*Required work*: Each record is to be copied exactly as written.

*Collected data entries*:

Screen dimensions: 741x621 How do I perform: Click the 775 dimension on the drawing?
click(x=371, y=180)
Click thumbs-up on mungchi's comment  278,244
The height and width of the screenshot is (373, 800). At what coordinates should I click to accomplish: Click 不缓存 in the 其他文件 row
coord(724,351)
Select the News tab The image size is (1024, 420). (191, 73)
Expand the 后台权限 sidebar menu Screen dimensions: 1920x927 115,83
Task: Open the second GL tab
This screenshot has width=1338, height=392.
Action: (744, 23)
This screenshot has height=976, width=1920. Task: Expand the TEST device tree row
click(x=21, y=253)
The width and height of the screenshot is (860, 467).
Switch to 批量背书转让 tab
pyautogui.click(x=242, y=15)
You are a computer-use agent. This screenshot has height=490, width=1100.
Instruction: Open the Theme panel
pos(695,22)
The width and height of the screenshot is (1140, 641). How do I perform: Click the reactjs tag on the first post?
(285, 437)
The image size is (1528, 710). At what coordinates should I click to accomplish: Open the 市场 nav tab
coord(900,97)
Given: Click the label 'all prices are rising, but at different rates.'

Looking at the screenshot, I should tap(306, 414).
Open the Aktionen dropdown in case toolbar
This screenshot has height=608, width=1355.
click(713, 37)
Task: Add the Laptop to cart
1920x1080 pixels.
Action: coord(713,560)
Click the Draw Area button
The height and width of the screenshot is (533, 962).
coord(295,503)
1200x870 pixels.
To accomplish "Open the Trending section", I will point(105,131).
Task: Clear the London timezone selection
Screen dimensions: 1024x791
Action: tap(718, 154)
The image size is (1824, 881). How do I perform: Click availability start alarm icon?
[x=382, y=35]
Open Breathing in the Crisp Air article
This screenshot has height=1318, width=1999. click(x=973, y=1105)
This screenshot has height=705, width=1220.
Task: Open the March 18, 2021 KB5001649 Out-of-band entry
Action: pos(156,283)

*Response area*:
Screen dimensions: 741x621 How do I perform: Click the 775 dimension on the drawing?
click(x=371, y=180)
Click thumbs-up on mungchi's comment  278,244
The height and width of the screenshot is (373, 800). At what coordinates should I click to accomplish: Click 不缓存 in the 其他文件 row
coord(724,351)
Select the News tab The image size is (1024, 420). (191, 73)
Expand the 后台权限 sidebar menu Screen dimensions: 1920x927 115,83
Task: Open the second GL tab
This screenshot has width=1338, height=392.
Action: (744, 23)
This screenshot has height=976, width=1920. Task: Expand the TEST device tree row
click(x=21, y=253)
The width and height of the screenshot is (860, 467).
Switch to 批量背书转让 tab
pyautogui.click(x=242, y=15)
You are a computer-use agent. This screenshot has height=490, width=1100.
Instruction: Open the Theme panel
pos(695,22)
The width and height of the screenshot is (1140, 641). How do I perform: Click the reactjs tag on the first post?
(285, 437)
The image size is (1528, 710). At what coordinates should I click to accomplish: Open the 市场 nav tab
coord(900,97)
Given: Click the label 'all prices are rising, but at different rates.'

Looking at the screenshot, I should tap(306, 414).
Open the Aktionen dropdown in case toolbar
This screenshot has height=608, width=1355.
click(713, 37)
Task: Add the Laptop to cart
1920x1080 pixels.
Action: coord(713,560)
Click the Draw Area button
The height and width of the screenshot is (533, 962).
coord(295,503)
1200x870 pixels.
To accomplish "Open the Trending section", I will point(105,131).
Task: Clear the London timezone selection
Screen dimensions: 1024x791
Action: tap(718, 154)
The image size is (1824, 881). How do I perform: Click availability start alarm icon?
[x=382, y=35]
Open Breathing in the Crisp Air article
This screenshot has height=1318, width=1999. click(x=973, y=1105)
This screenshot has height=705, width=1220.
Task: Open the March 18, 2021 KB5001649 Out-of-band entry
Action: pos(156,283)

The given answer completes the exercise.